そんなやり取りをしているうちに目的地に到着し、アンナに鏡の前に立たされる。
「ん」
鏡を指さす。
ちゃんと喋り給え。
言葉は伝えるためにあるんだぞ。
鏡に映った自分を見る。
「えっ」
思わずそんな声が出てしまった。
「ほらね」「だから言ったでしょ」
外野からそんな声が聞こえるが、私はそれどころではなかった。
髪が、《《銀色》》に染まっていた。
瞳が、《《紅》》に染まっていた。
正しく言うと、前髪は一房だけ黒だ。
銀の髪もあの方のような輝くような色ではなく、やや黒みがかった銀灰色と言った方がいいかもしれない。

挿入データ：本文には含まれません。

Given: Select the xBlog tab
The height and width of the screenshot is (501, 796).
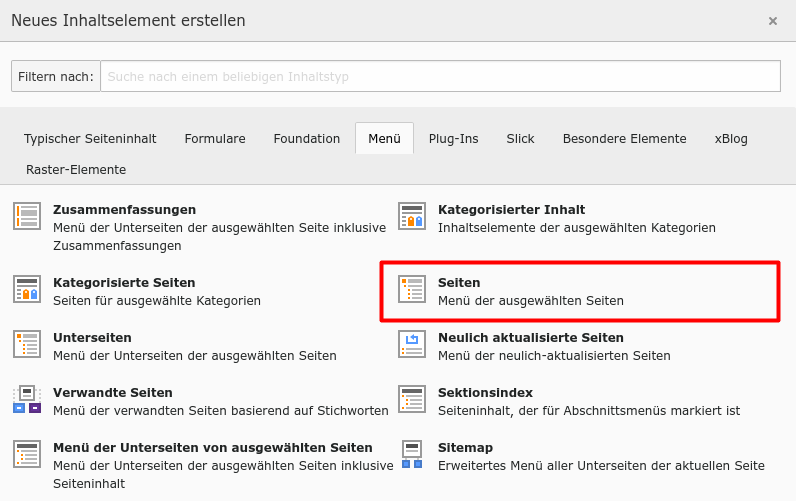Looking at the screenshot, I should point(731,139).
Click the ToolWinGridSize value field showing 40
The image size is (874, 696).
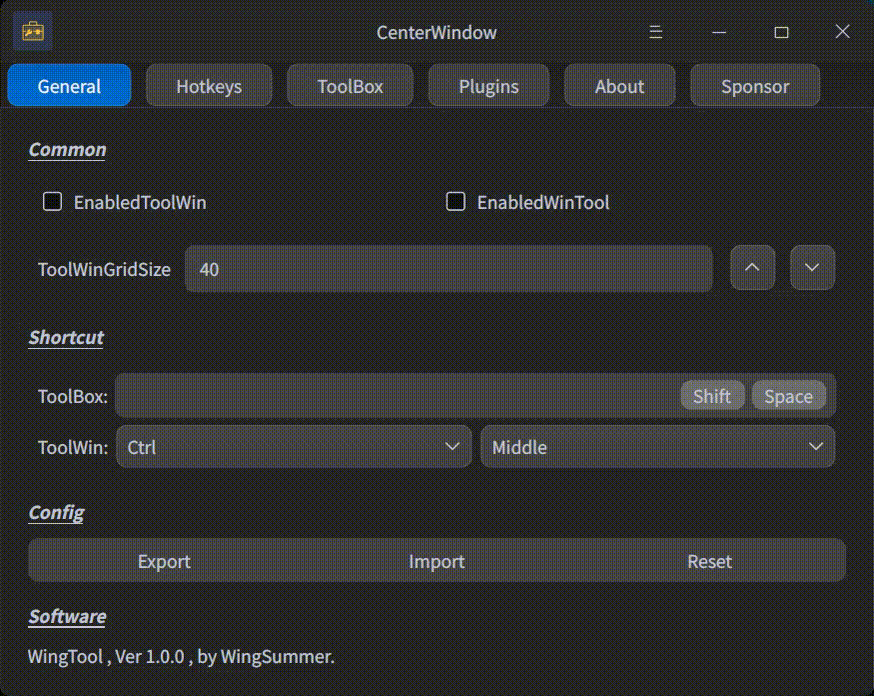click(x=448, y=269)
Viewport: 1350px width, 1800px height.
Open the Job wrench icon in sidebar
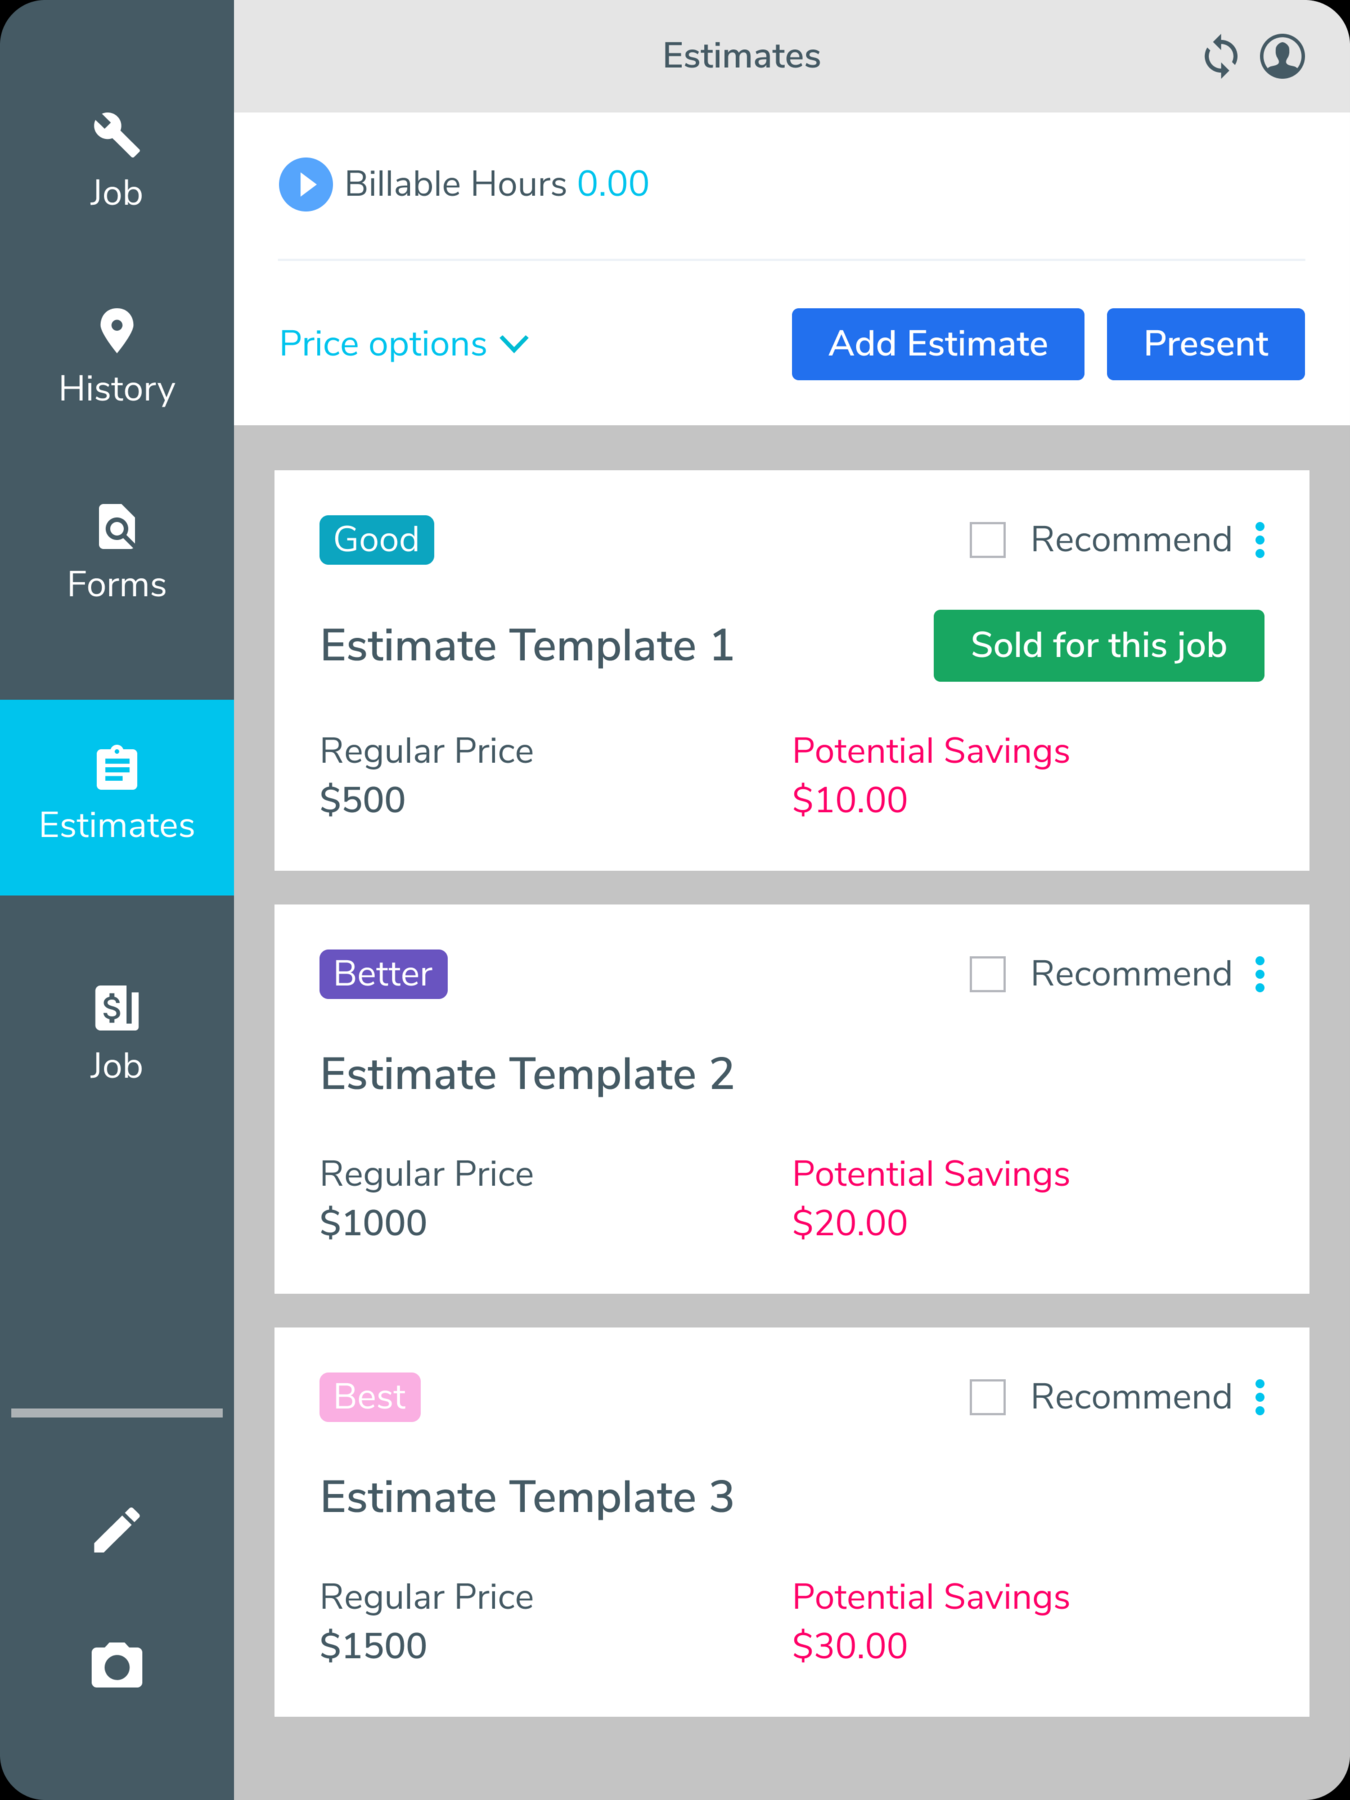[x=116, y=135]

瞳の色は鮮やかな紅ではなく、沈みかけた太陽を思わせる優しい色合いだ。
私は元々濃緑色の髪と薄茶の瞳だったので、違和感がものすごい。
誰だよこれ。
「なんでそんな色に変わっちゃったの?」
マルティナがそんなことを聞いてくる。
知ってたらこんなに驚くわけないだろ。
何が原因かなんて──────────「あっ」
あるではないか。
飛び切りの変化が。
アリスさまの銀、先生の黒。
原因は明らかだ。
「あ、やっぱり心当たりあるんだね」
「まぁ、別に中身が変わってるわけでもなさそうだし、問題は無いのかな……?」
能天気二人組はのほほんとしている。
もう受け入れたらしい。
流石はあの先生の教え子というしかない。
適応能力が高すぎる。
「あーあーあー、うん、なるほどねー」
ペタペタと自分の顔や髪の毛を触る。
うん、この完全無欠の美女は私だ。
色は変わったが身長が伸びたとかはなさそうだ、残念。
「一人で納得してないで話しなさい! 身体に問題があるわけじゃないのよね?」
私の看病をしていたアンナが心配そうに尋ねてくる。
ツンデレさんめ。
ふむ、何も言わないのは不義理というものか。
何と答えるべきか。
…………。
うむ、馬鹿正直に言うのは下の下だな。
嘘を言わない程度に、説得力のある言い訳は無いかな。
しばし考えて答える。
「たぶん、アリスさ……んの仕業?」
「あー」「あー」
納得してくれた。
言っておいて何だが、それでいいのか君たちは。
この時、私は身体の変化を把握することに精一杯で、己が魔王として花開きつつあるという事実に気付いていなかった。